Mas há muitas incertezas à espreita, e nem é preciso sair da Europa, que se prepara para a inédita experiência do Brexit, numa altura em que também ninguém sabe com o que pode contar na Itália. Internamente com muitas negociações por fechar e com reivindicações em força nas ruas, Costa sabe que não vai contar com o contexto económico ideal.
Eleições à porta e greves (em série) dentro de casa
Nos transportes, na justiça, nas escolas, nas prisões, forças de segurança, enfermeiros, os funcionários dos registos e do notariado. Não faltaram no final deste ano as greves e não vão faltar no arranque do ano. Aliás, já há até um pré-aviso de greve para os primeiros dez meses de 2019, dos oficiais de justiça. E uma ameaça de greve geral da função pública.
Só ao fim de três anos em funções, este Governo conheceu a sua primeira greve geral (outubro passado). Mas arranca o último ano da legislatura com o secretário-geral da CGTP a não deixar essa hipótese fora do baralho. Os sindicatos da função pública não consideram suficiente a proposta do Governo que incidiu exclusivamente sobre os salários mais baixos, com a remuneração mínima no Estado a passar de 580 euros para 635 no próximo anos. Segundo as contas do Governo, a medida abrange cerca e 70 mil funcionários públicos e custaria 50 milhões de euros, os tais que o Governo disponibilizou para aumentar os funcionários públicos em 2019. A negociação continua, com os sindicatos da função pública a exigirem aumentos para todos os funcionários.

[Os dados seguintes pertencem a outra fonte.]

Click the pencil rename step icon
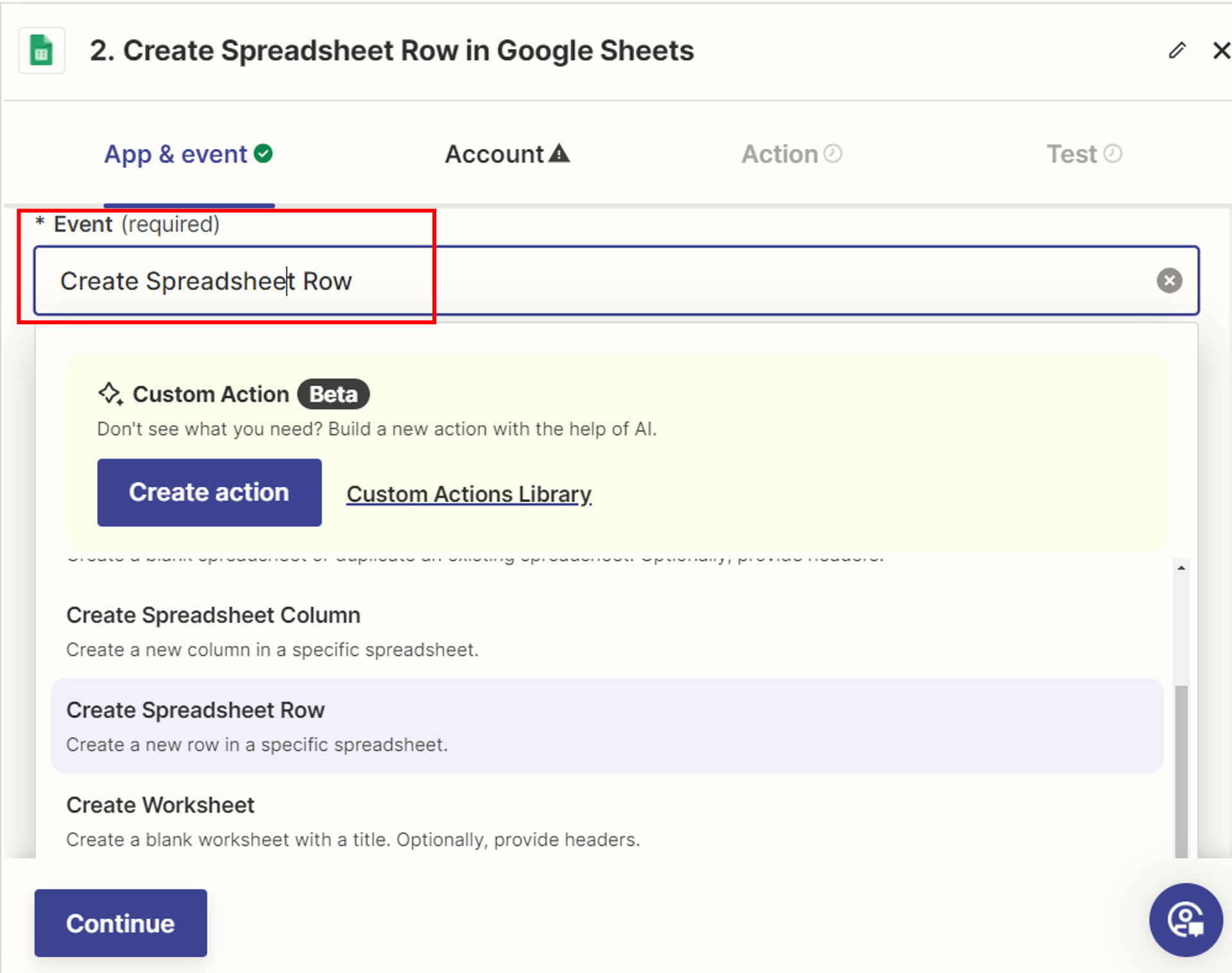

É uma das áreas de tensão, mas no Governo o olhar detém-se na metade cheia do copo: o Orçamento para 2019 conta com 800 milhões para remunerações no Estado, a serem aplicados entre promoções e progressões. Centeno coloca-o como “o maior incremento salarial da administração pública portuguesa da última década”. Da mesma maneira que o Executivo insiste que o descongelamento das carreiras é um passo de gigante quando nos últimos sete anos estiveram congeladas. Nada disto tem afastado a contestação.

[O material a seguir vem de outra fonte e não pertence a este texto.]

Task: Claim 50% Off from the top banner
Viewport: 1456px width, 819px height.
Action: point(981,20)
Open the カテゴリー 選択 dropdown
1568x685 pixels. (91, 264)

Ainda assim, onde a tensão tem sido maior neste final de ano é quanto às falhas de funcionamentos dos serviços públicos, que a oposição no Parlamento — e a esquerda que apoia o Governo também — tem aproveitado para atirar ao Governo. Exemplo disso mesmo é o que António Leitão Amaro, do PSD, diz ao Observador: “O maior desafio para o governo vão ser as pessoas e as empresas que vão sentir em 2019 os efeitos do abrandamento económico, ao mesmo tempo que pagam impostos como nunca e têm serviços públicos que não funcionam.” A pressão é crescente à entrada no ano em que se jogam eleições legislativas e é nesta perspetiva que está a ser vista pelos socialistas que olham para o ritmo da contestação social nos últimos tempos como um sinal do acelerar das máquinas partidárias e sindicais.
Prometidas para o próximo ano há já uma greve parcial dos oficiais de justiça, com pré-aviso emitido, que vai de 4 de janeiro a 4 de outubro. Os juízes já marcaram 21 dias de greve para 2019, tendo definido as datas em que vão estar em protesto até ao período das eleições (há mais três dias por marcar para outubro de 2019), por causa da falta de acordo na revisão do Estatuto dos Magistrados. Os enfermeiros também já apontaram nova greve nos blocos operatórios com início a 14 de janeiro de 2019 e fim previsto para 28 de fevereiro, abrangendo sete unidades hospitalares. Não será a única, apesar de haver uma reunião com o Governo agendada para 3 de janeiro para tentar um acordo sobre as carreiras destes profissionais de saúde.
E há ainda a questão dos professores, com Mário Nogueira (Fenprof) a afirmar que “o Conselho Nacional da Fenprof proclamou 2019 como ano de luta dos professores. Não vamos desistir de recuperar todo o tempo de serviço”, disse ainda este mês. E entre 3 de janeiro e 5 de abril de 2019, no segundo período do ano letivo, a Fenprof quer fazer uma grande manifestação nacional. O ano começará quente e assim promete continuar.